Samo miasteczko to istny hmmm "burdel na kółkach" :lol: – samochody, motory, quady…podczas gdy w Bavaro mogliśmy sobie chodzić środkiem ulicy, tu trzeba uważać, by nikt Cię nie zabił, jak chcesz przejść na drugą stronę. Do tego sklepik na sklepiku, knajpa na knajpie i masa biur z wycieczkami nastawione na francuskiego turystę. I jeszcze w całym tym bałaganie elegancka boulangerie, niczym z Paryża. :D
Wymieniamy trochę kasy, kupujemy w aptece leki na przeziębienie, bo nasze zapasy się skończyły i zmykamy do nas.
W porównaniu z miasteczkiem nasz hotelik to istna oaza spokoju, oddalony 15 minut spacerem od tego całego bałaganu. W towarzystwie kotów odpoczywamy w kąciku na balkonie. Znowu pada, podobno taka pogoda jest tu już od trzech dni. Oby się poprawiło, w końcu zostajemy tutaj na 4 nocki.
ls2.jpg


Dominikana (782).jpg

Wieczorem idziemy do miasta na pizzę. Warto wspomnieć, że oprócz Francuzów, osiedliło się tutaj dużo Włochów, dlatego też nasza pizza jest wyśmienita. Pod osłoną nocy Las Terrenas prezentuje się lepiej, na ulicach spokojniej, knajpki nad morzem nabrały klimatu. Jeszcze tylko poprosimy o słońce na jutro i może się zaprzyjaźnimy z tym miejscem;-)
Dominikana (800).jpg


Dominikana (803).jpg


Dominikana (804).jpg


Dominikana (823).jpg

Dzień 7 – 14.02. – Las Terrenas

Otwieram oczy i już wiem, że pod względem zdrowotnym będzie to mój najgorszy dzień. :?
Na szczęście K. czuje się dobrze, więc organizuje nam bułeczki na słodko na śniadanie, przy okazji odkrywa, że po wczorajszych ulewach miasteczko zostało posprzątane, wokół rzeki nie ma żadnych śmieci, a na dodatek słońce próbuje się przebić przez chmury.

Dominikana (834).jpg


Dominikana (835).jpg


Dominikana (827).jpg


Dominikana (829).jpg


Dominikana (839).jpg

Do południa pogoda nie może się zdecydować, czy ma być pochmurno, czy słonecznie.
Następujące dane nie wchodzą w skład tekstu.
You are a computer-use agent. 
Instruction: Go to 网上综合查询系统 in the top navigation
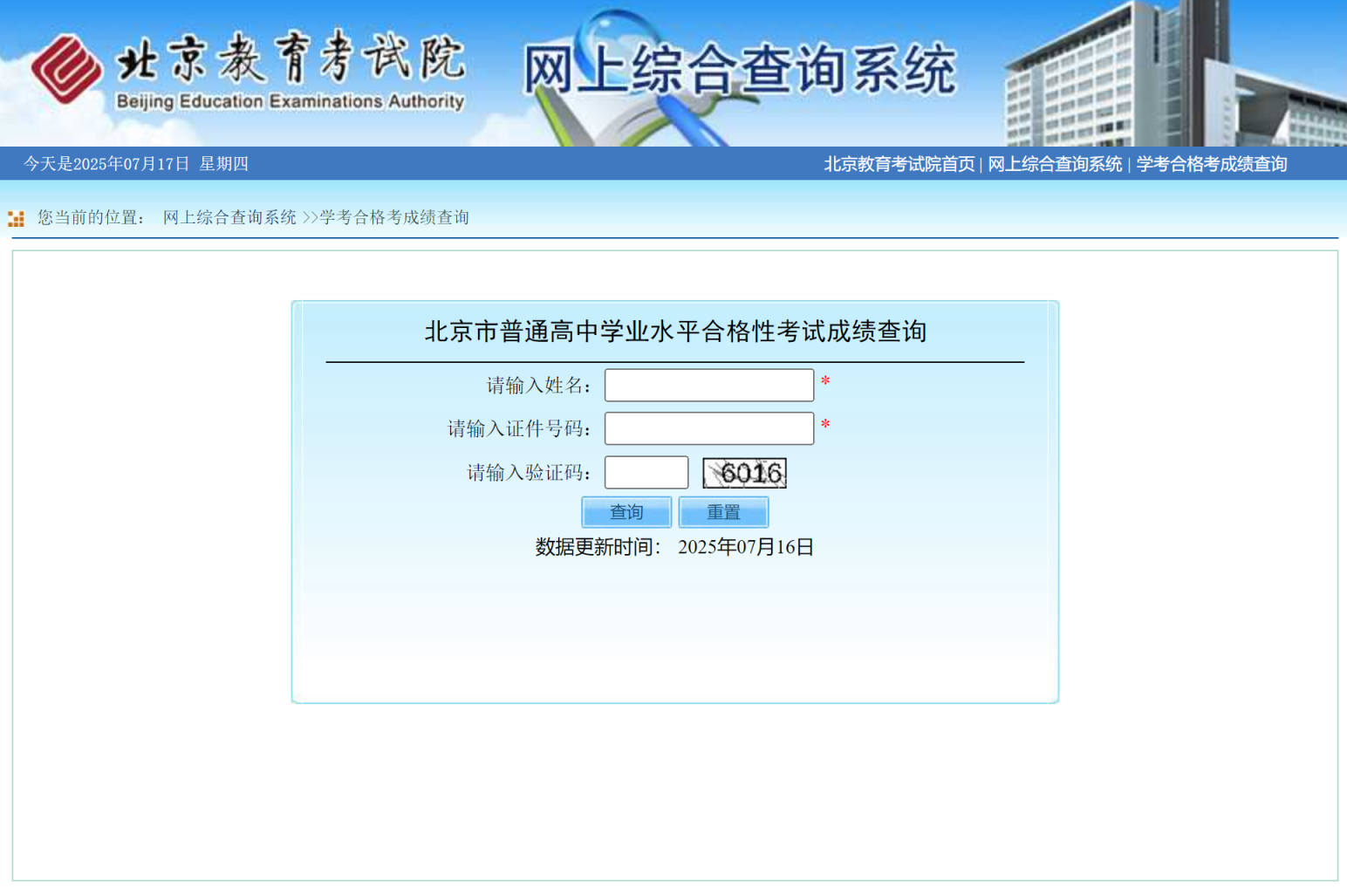pyautogui.click(x=1055, y=164)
Na szczęście ostatecznie wygrała jaśniejsza strona mocy, obdarowując nas błękitem nieba.
Dominikana (844).jpg


Dominikana (866).jpg


Dominikana (882).jpg


Dominikana (889).jpg


Dominikana (896).jpg


Dominikana (891).jpg

Czas spędzamy na oddalonej 15 minutowym spacerkiem Playa Las Ballenas. Miejsce jest bardzo przyjemne – piaseczek jaśniutki, woda krystaliczna.
Dominikana (917).jpg


Dominikana (930).jpg


Dominikana (928).jpg


Dominikana (916).jpg

Idziemy dalej, ale plaża dosyć szybko się kończy. Robimy sobie zatem przerwę na obiad w beach barze Solymar.
Dominikana (938).jpg

Gdybym była w pełni sił, pewnie pojechalibyśmy stąd na plażę Bonitę, wg tripadvisor nr 1 w tych stronach. Ale jak wiadomo dzisiaj nie czuję się najlepiej, a 2 km, które w sumie przeszliśmy to w tym stanie jest dla mnie jak wielka wyprawa. Poza tym Playa Las Ballenas okazała się wystarczająco urokliwa i to ona jest dla nas nr 1 w Las Terrenas.
Po raz pierwszy łapiemy mototaxi, na dodatek siedzimy we trójkę na jednym motorze.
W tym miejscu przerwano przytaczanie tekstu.